When Nerik Mizzi and other Maltese politicians were deported to Uganda
- Spunt Malta
- Aug 29, 2025
- 2 min read
By the late 1930s Malta was deeply divided between cultural orientations: one faction embraced British imperial alignment, while another, led by the Nationalist Party and Enrico Mizzi, advocated preservation of Italian language and culture, the italianità.
With the outbreak of war and rising fears of subversion, British authorities invoked emergency legislation aimed at detaining individuals suspected of being disloyal. The British Defence Regulations of 1939 allowed internment but did not authorize deportation of British subjects or Maltese citizens outside their homeland.

Deportation to Uganda
On 30 May 1940, 47 to 48 Maltese individuals including high-profile figures such as Nationalist Party co-leader Dr Enrico Mizzi, Chief Justice Sir Arturo Mercieca, intellectual Herbert Ganado, clerics and dockyard workers were arrested without formal accusation and detained in various locations: Fort San Salvatore (notably situated over fuel depots), Corradino prison, and later St Agatha’s Convent in Rabat.

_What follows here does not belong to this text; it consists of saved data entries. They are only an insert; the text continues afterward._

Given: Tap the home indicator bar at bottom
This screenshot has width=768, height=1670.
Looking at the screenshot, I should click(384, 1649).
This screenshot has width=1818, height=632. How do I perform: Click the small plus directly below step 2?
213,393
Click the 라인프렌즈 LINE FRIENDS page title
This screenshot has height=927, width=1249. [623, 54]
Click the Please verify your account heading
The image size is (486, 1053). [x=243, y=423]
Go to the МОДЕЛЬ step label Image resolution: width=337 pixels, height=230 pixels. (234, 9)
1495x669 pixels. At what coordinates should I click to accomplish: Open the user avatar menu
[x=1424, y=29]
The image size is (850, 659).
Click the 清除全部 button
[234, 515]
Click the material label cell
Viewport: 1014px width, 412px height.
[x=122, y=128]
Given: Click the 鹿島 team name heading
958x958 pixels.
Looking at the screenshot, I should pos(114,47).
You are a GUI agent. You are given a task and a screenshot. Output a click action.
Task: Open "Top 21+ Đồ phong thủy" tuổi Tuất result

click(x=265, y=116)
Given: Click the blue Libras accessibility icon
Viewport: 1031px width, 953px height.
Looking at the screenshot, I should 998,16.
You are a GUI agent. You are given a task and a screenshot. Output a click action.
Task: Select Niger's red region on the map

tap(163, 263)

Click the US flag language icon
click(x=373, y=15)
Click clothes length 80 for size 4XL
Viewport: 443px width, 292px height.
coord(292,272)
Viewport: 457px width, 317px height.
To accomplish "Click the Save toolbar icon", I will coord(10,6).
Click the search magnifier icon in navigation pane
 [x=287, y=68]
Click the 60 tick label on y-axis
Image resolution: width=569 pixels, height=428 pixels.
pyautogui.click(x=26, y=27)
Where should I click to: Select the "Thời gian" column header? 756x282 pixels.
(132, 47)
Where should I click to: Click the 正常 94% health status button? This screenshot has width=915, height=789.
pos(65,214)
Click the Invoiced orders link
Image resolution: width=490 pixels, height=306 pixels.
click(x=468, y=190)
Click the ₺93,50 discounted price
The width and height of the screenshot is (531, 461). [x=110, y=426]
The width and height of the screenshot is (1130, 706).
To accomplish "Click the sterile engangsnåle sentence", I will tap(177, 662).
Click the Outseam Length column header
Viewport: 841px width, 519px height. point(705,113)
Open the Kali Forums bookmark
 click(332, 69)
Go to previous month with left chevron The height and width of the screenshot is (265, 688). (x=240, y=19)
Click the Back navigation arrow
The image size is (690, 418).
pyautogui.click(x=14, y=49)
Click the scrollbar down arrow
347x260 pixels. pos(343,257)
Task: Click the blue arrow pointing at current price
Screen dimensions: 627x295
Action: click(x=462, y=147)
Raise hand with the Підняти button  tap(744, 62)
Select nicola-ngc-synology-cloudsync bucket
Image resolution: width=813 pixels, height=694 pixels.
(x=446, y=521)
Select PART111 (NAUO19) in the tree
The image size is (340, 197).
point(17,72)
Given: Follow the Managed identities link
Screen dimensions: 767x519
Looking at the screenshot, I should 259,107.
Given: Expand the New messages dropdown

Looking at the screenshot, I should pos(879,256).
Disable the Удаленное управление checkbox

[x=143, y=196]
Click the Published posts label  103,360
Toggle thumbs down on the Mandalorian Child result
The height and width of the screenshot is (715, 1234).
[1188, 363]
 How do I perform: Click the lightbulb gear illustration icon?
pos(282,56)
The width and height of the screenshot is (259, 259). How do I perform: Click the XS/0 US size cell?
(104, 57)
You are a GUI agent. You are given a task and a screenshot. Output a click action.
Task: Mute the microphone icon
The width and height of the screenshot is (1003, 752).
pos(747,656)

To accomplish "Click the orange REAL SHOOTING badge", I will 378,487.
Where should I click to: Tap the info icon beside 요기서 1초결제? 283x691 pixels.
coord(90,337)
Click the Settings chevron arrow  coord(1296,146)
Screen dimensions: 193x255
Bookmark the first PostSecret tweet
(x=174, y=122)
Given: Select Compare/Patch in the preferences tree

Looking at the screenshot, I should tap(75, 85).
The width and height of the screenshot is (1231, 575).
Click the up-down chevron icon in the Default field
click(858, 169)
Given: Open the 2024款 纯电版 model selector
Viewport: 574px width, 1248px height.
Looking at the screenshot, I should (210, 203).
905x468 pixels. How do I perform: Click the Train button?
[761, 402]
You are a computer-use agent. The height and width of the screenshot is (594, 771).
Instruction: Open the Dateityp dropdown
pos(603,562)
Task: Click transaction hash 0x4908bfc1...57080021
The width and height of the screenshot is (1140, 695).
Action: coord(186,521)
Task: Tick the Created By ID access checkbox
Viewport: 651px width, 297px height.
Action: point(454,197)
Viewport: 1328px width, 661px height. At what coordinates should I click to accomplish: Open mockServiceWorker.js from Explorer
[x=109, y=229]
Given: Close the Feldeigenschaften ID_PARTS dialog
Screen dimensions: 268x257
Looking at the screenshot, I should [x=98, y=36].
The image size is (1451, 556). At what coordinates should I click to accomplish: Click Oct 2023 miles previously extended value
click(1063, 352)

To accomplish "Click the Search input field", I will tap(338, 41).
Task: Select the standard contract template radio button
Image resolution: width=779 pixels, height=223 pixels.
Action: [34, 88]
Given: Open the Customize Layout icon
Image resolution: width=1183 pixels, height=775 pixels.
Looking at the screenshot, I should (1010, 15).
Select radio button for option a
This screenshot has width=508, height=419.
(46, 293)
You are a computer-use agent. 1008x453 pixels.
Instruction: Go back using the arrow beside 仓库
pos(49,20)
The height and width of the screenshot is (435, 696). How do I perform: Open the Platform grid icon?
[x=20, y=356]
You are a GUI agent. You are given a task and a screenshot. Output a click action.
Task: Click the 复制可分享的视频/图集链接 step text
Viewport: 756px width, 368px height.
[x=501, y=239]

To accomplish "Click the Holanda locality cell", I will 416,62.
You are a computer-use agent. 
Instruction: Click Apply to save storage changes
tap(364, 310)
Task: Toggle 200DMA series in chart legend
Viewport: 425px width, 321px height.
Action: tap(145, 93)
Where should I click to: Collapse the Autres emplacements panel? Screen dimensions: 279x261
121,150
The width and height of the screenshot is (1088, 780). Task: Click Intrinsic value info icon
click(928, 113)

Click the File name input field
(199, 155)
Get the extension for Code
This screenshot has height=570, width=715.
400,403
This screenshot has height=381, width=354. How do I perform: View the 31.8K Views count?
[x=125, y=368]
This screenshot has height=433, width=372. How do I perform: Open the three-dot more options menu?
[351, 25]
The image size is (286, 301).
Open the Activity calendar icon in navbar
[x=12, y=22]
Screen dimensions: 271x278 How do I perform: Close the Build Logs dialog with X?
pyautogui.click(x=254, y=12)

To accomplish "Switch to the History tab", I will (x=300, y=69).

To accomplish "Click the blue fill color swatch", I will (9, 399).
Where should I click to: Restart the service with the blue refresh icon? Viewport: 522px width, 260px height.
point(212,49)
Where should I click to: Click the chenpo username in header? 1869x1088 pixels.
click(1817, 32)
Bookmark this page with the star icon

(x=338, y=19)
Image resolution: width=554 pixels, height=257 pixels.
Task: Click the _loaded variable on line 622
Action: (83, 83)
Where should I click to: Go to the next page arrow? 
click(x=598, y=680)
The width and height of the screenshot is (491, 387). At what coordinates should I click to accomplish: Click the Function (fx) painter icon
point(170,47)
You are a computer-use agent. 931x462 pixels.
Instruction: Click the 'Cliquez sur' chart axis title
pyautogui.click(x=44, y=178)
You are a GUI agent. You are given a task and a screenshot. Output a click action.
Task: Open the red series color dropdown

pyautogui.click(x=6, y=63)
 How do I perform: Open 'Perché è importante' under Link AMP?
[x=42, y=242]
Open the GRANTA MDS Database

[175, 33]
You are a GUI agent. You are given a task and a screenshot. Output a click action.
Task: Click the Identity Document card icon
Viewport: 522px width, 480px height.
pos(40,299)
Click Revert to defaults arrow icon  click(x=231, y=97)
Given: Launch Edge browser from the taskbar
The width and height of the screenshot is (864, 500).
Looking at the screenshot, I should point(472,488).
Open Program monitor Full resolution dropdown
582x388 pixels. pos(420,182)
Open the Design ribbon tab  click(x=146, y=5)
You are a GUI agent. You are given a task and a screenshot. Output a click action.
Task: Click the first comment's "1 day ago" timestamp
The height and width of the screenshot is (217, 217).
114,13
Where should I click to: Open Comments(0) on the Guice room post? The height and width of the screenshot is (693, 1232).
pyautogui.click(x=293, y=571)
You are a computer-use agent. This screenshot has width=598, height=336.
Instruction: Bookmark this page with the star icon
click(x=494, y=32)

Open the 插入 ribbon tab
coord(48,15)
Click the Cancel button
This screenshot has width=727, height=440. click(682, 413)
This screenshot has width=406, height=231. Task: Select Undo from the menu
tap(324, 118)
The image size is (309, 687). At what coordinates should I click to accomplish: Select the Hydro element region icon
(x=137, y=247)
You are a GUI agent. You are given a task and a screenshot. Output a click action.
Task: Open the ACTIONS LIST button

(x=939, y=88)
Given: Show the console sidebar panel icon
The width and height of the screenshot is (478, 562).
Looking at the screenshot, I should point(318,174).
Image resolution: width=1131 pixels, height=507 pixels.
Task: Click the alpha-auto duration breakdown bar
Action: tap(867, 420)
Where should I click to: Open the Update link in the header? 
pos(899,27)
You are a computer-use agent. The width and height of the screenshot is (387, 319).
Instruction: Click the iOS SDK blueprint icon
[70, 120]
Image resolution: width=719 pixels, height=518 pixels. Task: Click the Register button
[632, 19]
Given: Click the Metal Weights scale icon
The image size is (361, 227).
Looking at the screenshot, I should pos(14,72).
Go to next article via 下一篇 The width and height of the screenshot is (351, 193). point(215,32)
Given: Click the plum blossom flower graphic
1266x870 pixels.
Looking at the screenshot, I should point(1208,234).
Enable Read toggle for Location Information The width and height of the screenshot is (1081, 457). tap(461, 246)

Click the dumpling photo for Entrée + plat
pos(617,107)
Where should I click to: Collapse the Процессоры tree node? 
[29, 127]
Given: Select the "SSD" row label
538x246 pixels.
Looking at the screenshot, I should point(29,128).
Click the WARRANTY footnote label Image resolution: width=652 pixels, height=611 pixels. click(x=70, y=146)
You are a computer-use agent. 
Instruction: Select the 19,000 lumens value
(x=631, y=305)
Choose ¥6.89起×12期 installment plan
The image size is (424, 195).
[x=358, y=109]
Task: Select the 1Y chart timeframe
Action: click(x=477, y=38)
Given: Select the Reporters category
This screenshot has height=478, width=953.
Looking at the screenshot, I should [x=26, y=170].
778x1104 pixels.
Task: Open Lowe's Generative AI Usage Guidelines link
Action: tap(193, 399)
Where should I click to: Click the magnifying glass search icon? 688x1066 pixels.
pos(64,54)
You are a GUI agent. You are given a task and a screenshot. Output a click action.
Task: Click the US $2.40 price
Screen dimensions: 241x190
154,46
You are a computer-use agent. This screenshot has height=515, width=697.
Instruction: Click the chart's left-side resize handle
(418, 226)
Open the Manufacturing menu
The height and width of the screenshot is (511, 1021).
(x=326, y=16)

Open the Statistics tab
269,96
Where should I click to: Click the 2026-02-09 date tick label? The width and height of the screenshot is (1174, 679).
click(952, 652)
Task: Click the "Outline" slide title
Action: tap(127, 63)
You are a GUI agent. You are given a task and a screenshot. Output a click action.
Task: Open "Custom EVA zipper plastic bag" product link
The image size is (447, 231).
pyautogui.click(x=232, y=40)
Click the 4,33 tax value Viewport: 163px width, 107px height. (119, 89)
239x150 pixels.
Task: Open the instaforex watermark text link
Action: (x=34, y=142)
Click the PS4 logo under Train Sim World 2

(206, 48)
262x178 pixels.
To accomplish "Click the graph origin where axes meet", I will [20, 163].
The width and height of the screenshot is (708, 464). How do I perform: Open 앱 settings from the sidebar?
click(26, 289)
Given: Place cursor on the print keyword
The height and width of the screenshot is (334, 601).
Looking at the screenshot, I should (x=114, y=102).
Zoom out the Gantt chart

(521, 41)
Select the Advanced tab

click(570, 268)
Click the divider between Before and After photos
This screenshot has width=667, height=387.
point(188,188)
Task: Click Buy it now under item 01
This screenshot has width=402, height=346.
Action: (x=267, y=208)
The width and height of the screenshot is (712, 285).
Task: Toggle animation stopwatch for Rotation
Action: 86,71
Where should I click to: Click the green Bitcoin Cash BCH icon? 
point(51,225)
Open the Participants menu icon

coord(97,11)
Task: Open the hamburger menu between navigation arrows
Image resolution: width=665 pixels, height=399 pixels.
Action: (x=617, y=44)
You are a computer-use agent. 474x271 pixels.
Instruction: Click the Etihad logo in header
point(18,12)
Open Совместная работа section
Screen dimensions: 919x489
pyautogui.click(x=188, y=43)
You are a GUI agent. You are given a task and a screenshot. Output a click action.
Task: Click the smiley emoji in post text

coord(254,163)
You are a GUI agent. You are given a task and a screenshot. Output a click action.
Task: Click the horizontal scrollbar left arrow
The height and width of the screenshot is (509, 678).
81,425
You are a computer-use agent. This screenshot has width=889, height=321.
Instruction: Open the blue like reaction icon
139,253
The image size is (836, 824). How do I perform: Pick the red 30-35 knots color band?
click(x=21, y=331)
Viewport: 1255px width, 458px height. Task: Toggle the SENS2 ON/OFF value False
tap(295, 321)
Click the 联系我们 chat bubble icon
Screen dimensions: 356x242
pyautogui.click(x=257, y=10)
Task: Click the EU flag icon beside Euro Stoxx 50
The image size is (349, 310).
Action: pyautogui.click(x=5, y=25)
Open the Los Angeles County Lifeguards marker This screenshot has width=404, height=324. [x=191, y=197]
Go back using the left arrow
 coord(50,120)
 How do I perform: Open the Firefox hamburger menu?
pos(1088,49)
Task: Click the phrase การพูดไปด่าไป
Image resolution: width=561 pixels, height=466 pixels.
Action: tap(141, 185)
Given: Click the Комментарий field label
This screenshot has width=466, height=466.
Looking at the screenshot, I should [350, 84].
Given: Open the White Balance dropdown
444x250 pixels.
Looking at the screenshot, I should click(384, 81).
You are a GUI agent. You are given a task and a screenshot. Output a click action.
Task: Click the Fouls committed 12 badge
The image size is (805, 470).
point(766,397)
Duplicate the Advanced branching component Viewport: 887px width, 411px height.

On 3 January 1942, officials issued an “Area Order” notifying these internees of impending deportation. The Maltese Civil Courts ruled subsequently that the Governor lacked the legal authority to deport British subjects. Nonetheless, the Council of Government swiftly passed emergency legislation, overriding these judicial objections, and two Nationalist members fought against it, including Sir Ugo Pasquale Mifsud, who collapsed during debate and died two days later.
Despite a Court of Appeal later declaring the deportations illegal, the process had already been executed: on 13 February 1942, approximately 41 to 43 detainees were loaded onto HMS Breconshire, transported via Alexandria, and then sent on a grueling 3,400 km journey to internment camps in Uganda.
Harrowing Journeys and Camp Conditions
The voyage to Egypt was perilous. Axis air raids struck the ship some twenty times, and the Breconshire narrowly survived multiple attacks. Once in East Africa, the internees endured harsh conditions in Ugandan camps: they performed forced manual labour, lived in unsanitary quarters, and suffered outbreaks of malaria under a relentless sun.
Personal Toll and the Weight of Silence
For those affected, the consequences were deeply personal. Vincenzo Bonello’s son, Giovanni, recounted that correspondence home was heavily censored, “literally look[ing] like lace,” a poignant reminder of how war silenced families.
None of the deported individuals was ever charged or convicted of treason. While a few held sympathies toward Italian culture, the vast majority were intellectuals and professionals, victims not of proven disloyalty, but of political expediency, cultural bias, and wartime paranoia.
Nerik Mizzi's Return from Uganda and Official Reckoning
On 8 March 1945, the deportees were repatriated to Malta, returning to political and professional life despite earlier injustices. Enrico Mizzi resumed his role in the Nationalist Party and was elected Prime Minister in 1950, though he died in office that December. Herbert Ganado similarly returned and, after a brief political venture, shaped post-war Malta’s drive toward expanded suffrage and civil rights. Sir Walter Dobbie, the Governor who had sanctioned the deportation, resigned in the wake of legal condemnation.
This episode stands among Malta’s most troubling wartime legacies. It illuminates how democratic norms can be suspended under duress and how power and prejudice can override law. The deportees were neither proven saboteurs nor convicted traitors. Instead, Malta temporarily sacrificed its civic values to geopolitical fears, exacting a heavy toll on individuals who would later shape its post-war identity.